Extracted information:
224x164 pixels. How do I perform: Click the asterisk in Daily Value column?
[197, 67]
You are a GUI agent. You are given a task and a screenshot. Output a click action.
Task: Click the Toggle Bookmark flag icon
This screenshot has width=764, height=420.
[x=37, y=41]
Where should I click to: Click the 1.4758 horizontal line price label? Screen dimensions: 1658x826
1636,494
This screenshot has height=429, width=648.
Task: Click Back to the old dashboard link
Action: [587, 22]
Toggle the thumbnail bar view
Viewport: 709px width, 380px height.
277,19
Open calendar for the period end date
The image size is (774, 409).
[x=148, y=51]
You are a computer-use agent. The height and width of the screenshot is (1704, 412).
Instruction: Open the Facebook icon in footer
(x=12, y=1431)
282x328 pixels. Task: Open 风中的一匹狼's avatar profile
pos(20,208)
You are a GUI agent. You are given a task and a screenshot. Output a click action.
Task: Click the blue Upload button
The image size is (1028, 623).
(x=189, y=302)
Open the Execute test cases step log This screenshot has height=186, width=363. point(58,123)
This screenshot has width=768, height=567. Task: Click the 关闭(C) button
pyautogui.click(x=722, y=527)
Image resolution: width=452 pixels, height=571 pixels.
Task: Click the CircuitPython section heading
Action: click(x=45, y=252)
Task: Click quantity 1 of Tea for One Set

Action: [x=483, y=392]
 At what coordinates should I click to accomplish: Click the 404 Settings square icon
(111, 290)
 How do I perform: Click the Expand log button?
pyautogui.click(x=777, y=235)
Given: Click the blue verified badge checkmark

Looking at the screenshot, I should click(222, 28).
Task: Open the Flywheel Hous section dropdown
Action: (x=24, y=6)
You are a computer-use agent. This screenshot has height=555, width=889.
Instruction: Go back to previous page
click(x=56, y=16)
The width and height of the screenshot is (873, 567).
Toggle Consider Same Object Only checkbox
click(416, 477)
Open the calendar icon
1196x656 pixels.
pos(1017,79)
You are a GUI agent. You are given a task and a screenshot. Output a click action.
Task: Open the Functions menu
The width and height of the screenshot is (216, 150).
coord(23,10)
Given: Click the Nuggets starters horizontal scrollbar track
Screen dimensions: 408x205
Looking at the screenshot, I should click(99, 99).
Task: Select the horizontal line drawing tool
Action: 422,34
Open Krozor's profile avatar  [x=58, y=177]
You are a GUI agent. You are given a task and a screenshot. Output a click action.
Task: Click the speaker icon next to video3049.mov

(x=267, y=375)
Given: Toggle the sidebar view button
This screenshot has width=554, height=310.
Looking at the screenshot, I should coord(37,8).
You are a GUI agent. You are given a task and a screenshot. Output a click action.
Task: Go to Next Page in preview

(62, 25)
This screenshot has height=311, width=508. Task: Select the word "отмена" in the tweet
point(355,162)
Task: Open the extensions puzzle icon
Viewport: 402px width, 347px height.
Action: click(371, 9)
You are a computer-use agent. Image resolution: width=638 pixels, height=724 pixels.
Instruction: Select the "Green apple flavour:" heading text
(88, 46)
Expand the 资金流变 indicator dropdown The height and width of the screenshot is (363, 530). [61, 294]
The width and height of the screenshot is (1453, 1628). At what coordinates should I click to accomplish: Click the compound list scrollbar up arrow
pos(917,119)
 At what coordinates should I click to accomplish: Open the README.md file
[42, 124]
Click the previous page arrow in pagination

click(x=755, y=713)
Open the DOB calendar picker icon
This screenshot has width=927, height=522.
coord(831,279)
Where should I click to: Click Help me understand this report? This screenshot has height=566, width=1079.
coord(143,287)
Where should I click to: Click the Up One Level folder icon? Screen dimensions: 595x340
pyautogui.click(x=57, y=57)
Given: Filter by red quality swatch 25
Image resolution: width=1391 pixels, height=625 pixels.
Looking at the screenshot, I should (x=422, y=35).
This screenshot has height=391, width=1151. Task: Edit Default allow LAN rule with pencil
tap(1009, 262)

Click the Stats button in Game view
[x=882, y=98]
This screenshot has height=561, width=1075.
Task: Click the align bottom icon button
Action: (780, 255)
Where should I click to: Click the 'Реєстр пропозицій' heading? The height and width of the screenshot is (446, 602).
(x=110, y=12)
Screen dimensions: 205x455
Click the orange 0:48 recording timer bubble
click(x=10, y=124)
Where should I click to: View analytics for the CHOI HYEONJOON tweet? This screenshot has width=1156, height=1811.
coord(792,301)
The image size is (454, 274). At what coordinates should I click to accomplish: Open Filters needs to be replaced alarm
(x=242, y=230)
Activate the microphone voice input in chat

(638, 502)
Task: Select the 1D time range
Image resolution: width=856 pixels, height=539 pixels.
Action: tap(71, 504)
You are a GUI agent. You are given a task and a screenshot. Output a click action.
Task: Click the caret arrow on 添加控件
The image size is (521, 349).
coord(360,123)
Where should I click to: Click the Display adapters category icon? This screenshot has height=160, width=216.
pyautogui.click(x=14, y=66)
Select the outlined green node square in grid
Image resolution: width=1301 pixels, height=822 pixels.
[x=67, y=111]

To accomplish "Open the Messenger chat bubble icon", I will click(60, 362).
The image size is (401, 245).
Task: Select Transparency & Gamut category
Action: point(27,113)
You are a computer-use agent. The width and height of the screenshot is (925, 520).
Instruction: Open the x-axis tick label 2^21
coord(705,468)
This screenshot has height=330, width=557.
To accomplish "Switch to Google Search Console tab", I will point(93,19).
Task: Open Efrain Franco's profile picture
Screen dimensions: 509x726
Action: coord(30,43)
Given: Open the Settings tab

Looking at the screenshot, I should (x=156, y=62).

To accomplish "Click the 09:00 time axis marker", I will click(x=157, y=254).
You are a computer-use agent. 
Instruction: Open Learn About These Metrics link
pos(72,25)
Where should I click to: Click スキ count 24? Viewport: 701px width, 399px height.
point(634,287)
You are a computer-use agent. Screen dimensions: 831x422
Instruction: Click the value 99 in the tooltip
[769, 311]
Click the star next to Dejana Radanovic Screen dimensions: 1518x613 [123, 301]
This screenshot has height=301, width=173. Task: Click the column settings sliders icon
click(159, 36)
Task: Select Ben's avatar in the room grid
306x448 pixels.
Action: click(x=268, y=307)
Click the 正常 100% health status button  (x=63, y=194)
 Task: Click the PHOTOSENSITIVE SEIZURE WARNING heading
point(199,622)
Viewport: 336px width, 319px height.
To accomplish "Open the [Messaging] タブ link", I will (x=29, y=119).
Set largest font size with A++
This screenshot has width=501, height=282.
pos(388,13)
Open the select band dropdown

What the exercise asks:
Line count for "grid": state how many lines of the records contain it, and give only the number.

Answer section:
2